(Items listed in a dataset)
★ ★ ★ ★ ★ ★ ★
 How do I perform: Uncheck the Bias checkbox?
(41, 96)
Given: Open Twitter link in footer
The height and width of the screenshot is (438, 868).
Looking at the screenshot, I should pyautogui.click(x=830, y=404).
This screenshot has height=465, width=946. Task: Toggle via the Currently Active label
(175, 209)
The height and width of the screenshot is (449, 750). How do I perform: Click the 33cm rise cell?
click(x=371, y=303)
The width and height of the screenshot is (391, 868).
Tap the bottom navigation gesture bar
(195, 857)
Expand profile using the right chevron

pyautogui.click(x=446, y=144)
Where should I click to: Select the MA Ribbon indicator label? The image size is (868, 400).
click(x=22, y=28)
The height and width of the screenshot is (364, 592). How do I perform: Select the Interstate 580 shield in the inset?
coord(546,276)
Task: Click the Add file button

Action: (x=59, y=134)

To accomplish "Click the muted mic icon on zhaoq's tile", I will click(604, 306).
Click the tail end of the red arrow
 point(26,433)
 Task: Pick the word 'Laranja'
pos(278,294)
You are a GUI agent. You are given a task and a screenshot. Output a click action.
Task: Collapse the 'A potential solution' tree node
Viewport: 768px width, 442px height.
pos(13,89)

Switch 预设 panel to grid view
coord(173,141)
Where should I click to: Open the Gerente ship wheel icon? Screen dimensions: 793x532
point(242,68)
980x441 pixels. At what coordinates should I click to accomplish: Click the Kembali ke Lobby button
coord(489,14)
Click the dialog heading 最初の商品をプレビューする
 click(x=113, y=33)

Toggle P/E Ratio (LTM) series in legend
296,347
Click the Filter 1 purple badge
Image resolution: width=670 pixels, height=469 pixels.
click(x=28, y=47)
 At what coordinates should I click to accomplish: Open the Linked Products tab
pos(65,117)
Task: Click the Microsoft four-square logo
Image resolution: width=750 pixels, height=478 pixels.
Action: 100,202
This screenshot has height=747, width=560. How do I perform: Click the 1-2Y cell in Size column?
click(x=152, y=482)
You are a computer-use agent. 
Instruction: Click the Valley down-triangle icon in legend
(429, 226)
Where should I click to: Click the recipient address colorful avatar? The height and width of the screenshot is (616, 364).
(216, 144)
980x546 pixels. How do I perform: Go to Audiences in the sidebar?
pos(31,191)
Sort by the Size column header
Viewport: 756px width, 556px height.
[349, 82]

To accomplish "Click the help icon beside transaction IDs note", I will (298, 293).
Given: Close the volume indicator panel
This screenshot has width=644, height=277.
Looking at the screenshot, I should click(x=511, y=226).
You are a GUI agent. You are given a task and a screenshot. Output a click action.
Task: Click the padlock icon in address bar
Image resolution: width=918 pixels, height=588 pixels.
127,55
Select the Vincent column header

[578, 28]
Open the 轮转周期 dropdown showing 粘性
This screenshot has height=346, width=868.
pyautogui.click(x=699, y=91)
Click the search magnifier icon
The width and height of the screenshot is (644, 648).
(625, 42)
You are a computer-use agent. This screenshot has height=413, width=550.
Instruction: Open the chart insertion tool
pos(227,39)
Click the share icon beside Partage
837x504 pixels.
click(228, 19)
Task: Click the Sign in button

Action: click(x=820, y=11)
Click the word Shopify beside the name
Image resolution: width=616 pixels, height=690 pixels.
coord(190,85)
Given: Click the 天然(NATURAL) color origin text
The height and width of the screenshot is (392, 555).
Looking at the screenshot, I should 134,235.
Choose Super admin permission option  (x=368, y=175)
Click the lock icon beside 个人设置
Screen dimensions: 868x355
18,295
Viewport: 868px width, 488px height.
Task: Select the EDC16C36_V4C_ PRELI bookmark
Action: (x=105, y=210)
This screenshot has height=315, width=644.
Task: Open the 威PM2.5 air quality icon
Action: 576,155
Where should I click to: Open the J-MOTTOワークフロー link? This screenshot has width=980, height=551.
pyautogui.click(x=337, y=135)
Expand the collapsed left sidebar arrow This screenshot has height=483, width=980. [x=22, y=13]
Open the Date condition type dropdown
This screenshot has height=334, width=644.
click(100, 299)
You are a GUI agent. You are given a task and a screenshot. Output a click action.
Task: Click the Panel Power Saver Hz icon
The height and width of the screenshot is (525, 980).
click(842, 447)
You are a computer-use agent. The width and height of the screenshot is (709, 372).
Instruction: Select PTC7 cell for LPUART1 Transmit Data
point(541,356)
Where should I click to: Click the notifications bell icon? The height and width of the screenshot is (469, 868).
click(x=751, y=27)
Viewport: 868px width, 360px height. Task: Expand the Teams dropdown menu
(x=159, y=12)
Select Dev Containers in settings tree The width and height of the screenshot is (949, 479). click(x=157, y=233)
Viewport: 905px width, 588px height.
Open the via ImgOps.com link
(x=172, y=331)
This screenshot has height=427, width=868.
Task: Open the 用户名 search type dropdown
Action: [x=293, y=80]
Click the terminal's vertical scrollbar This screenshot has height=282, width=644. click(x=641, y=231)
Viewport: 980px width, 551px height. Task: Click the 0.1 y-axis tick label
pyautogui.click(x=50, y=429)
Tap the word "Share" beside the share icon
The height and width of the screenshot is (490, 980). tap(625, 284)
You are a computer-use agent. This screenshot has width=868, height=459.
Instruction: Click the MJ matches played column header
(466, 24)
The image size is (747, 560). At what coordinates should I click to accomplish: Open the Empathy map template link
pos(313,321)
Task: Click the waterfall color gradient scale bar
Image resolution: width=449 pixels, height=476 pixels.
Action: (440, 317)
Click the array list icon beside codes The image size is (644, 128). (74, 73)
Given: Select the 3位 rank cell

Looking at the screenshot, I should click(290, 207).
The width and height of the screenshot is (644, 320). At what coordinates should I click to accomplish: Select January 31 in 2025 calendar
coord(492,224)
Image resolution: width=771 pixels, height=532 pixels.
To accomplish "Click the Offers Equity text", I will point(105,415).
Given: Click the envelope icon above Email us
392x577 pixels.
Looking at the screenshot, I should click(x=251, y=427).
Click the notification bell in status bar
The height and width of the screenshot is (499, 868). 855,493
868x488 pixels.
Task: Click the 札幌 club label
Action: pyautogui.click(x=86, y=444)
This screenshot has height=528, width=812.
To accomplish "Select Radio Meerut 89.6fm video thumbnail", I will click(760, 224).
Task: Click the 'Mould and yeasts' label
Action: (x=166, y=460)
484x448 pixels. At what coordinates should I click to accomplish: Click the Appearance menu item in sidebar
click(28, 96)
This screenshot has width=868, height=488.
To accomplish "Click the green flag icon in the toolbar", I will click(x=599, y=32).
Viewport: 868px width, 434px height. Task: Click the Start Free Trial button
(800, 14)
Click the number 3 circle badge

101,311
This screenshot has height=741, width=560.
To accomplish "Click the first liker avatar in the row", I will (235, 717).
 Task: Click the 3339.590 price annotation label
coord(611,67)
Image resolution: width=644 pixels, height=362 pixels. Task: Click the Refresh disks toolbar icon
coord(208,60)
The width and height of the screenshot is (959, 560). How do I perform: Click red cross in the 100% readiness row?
★ ★ ★ ★ ★ ★ ★
# HOW TO COMPLETE THIS TASK
For the data above, state only how many lines include the word "computer".

# EXPECTED ANSWER
4